With the COVID-19 pandemic, we have seen a forced evolution upon all of us working in the legal profession. We have been forced to work remotely and to learn how to be efficient and productive. Some law firms have not transitioned to a paper less system, but have been forced to do so in order to continue moving their claims along to allow their staff to access their files. Due to health restrictions during the pandemic, we are all learning to adapt and evolve and the use of technology has played a significant role in this process.
For lawyers who are not comfortable to using technology, here is a decision that may make you consider technological tools that may be here to stay.
This recent decision of the Ontario Court Arconti v. Smith, 2020 ONSC 2782 (CanLII) reviews attendance at an Examination for Discovery by videoconferencing. The key quotes are enumerated but this is a decision worth reviewing.
The Court’s comments regarding videoconferencing:
 In my view, the simplest answer to this issue is, “It’s 2020”. We no longer record evidence using quill and ink. In fact, we apparently do not even teach children to use cursive writing in all schools anymore. We now have the technological ability to communicate remotely effectively. Using it is more efficient and far less costly than personal attendance. We should not be going back.

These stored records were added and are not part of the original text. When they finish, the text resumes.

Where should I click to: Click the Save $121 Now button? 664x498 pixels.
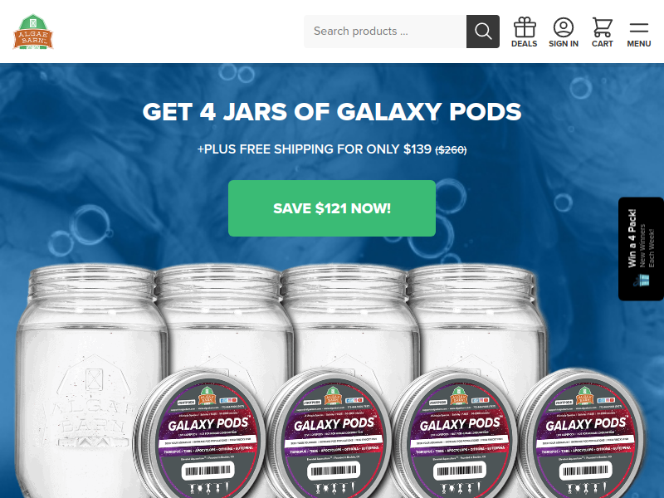pos(331,208)
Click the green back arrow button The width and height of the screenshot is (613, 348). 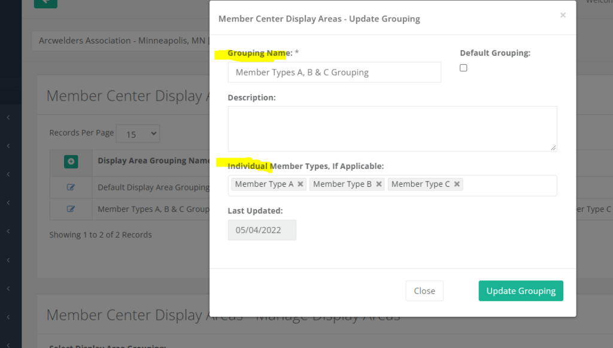coord(45,2)
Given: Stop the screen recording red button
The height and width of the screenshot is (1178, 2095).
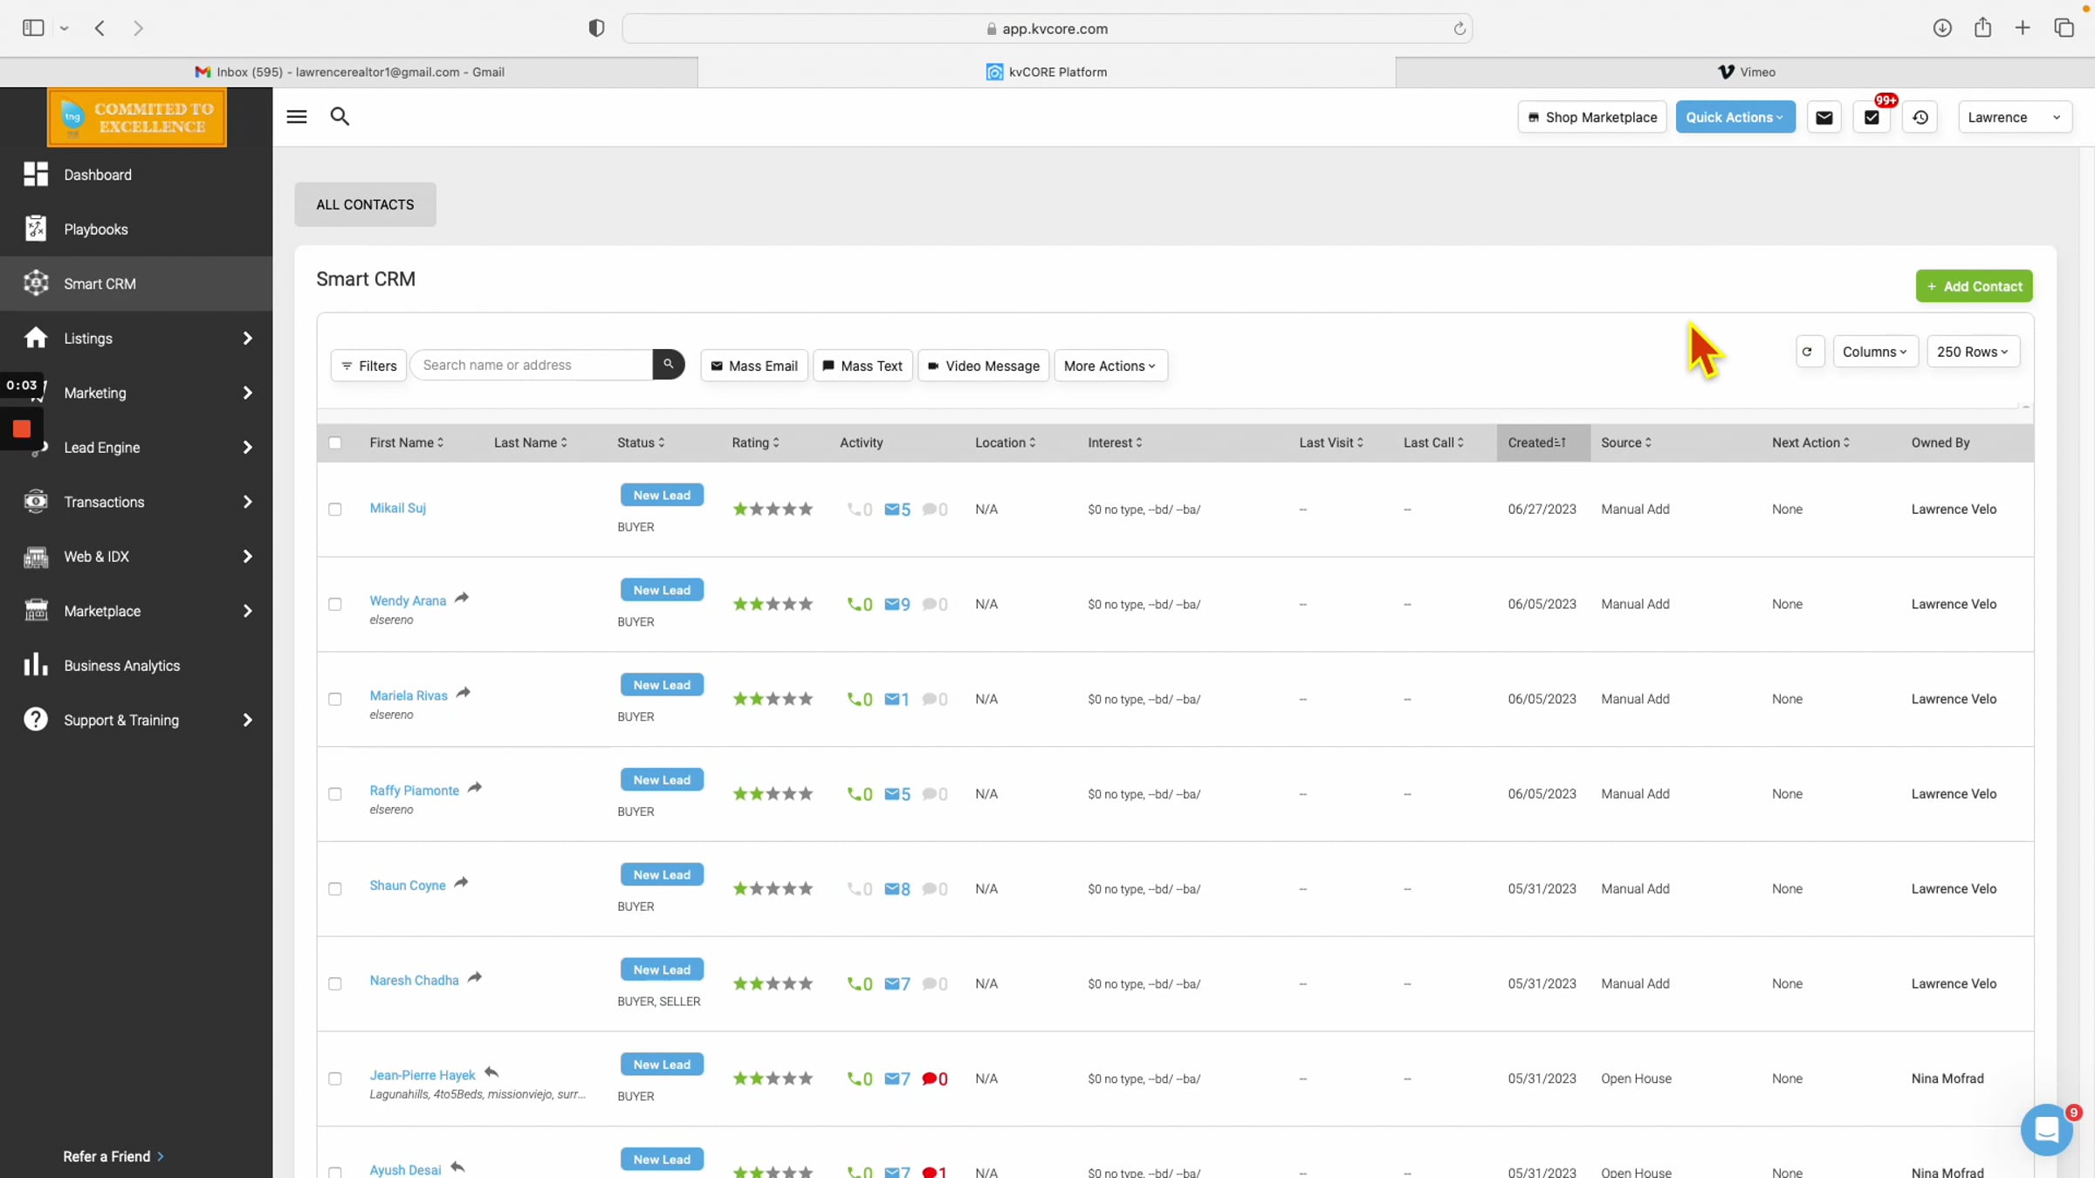Looking at the screenshot, I should [x=22, y=428].
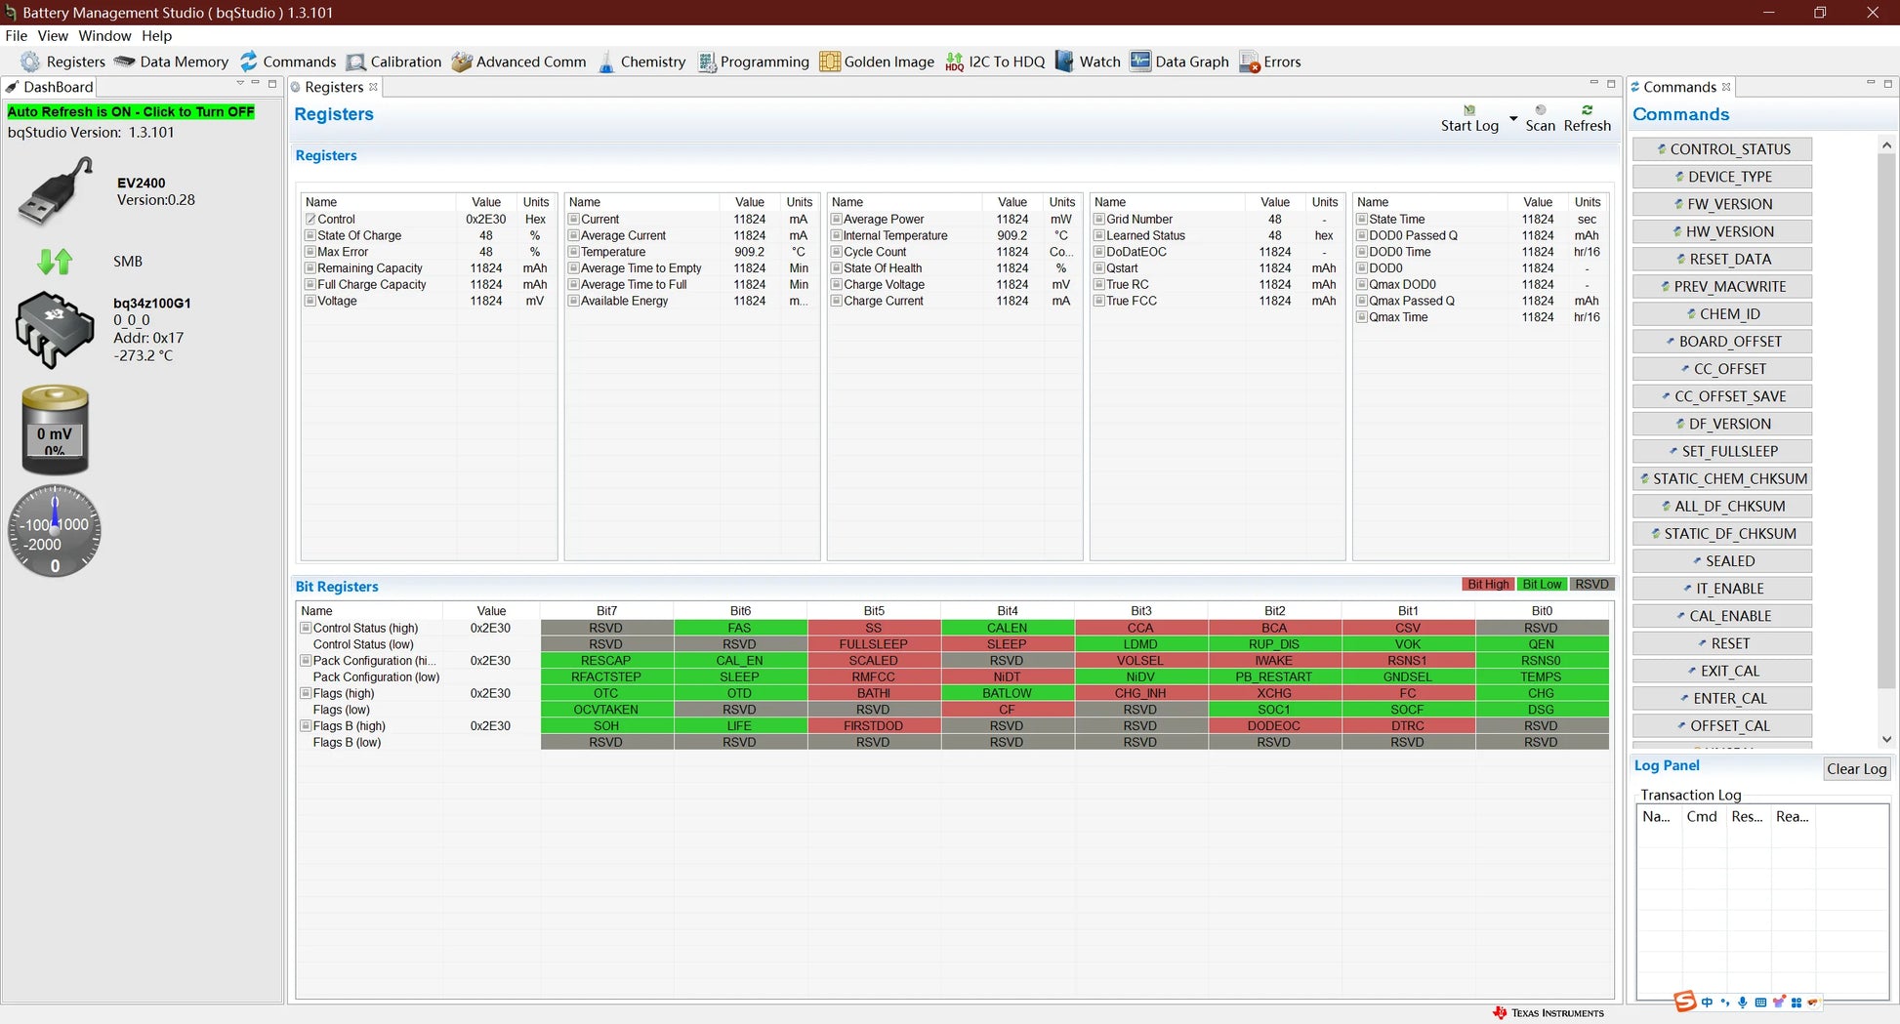Viewport: 1900px width, 1024px height.
Task: Open the Errors panel icon
Action: 1249,61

 That is not to say that there are not legitimate issues that deserve consideration. Technology is a tool, not an answer. In this case, the parties cannot attend in the same location due to health concerns and governmental orders. So, the question is whether the tool of videoconference ought to be required to keep this matter moving or if the mini-trial ought to be delayed further due to the plaintiffs’ desire to conduct an examination for discovery in person.
Also, arguments in relation to “proportionality” principles and access to justice are very persuasive:
43] I agree but with this proviso. In my view, much of the hesitancy and concern that led to the conclusions that the process is “unsatisfactory” or raises “due process concerns” stems from our own unfamiliarity with the technology. As noted above, it is just a tool. It does not produce perfection. But neither is its use as horrible as it is uncomfortable.
 In my view, the plaintiffs’ concerns with the prospect of conducting an examination remotely do not outweigh the desirability of proceeding with this matter and do not justify further delay.